How to Govern a Divided Country

Photo: Bettmann/Corbis

Daniel Patrick Moynihan served four presidents (from Kennedy to Ford) before representing New York in the Senate, where he worked (and tangled) with another four presidents, from Carter to Clinton. But his relationship with Richard Nixon, in the White House and as ambassador to India, was the most anguished of his long career. Moynihan’s private letters to Nixon and his sta≠, many of them made public here for the first time, are one of the richest literary legacies of one of the nastiest eras of modern American history.
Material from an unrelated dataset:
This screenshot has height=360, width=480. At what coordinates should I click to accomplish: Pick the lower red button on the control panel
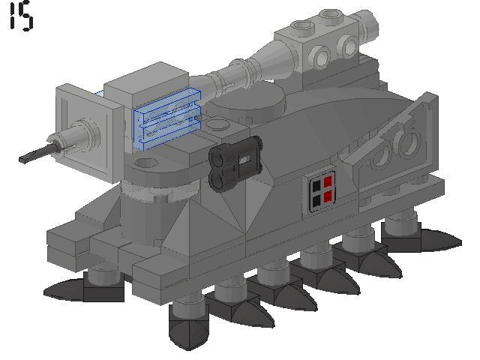pyautogui.click(x=327, y=198)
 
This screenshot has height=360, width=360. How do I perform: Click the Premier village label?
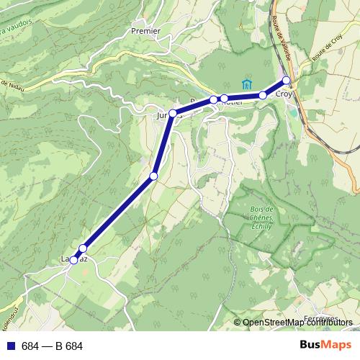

In Moynihan’s White House tenure, the Nixon team was trying to manage the spectacular, incendiary birth of the political universe we still live in today: war protests, racial violence, environmental consciousness, feminist anger, generational conflict, and divisions between liberals and the white working class. The letters show how Moynihan sometimes tried to appeal to Nixon’s better impulses and transcend the nation’s divisions, but how on other occasions he would mount the ramparts with Nixon and his sta≠ and reinforce their resentment of liberal elitists, pampered student protesters, and black militants. The letters published here show Moynihan as consummate diplomat, never two-faced but always conscious of his audience. And the letters, while written for the president, his aides, and Moynihan’s friends, also seem, with their Founding Father eloquence, to be written for history

Moynihan was dubious about Vietnam, and he urged the president not to make Johnson’s war into Nixon’s war. As a New Frontier and Great Society liberal, and the most prominent Democrat in a Republican White House, he thought (naïvely, his friends believed) he could help Nixon find a new vital center in American politics. It was a risky role to play, parts of which Moynihan came to regret, never more, as the last letter shows, than when Watergate raged.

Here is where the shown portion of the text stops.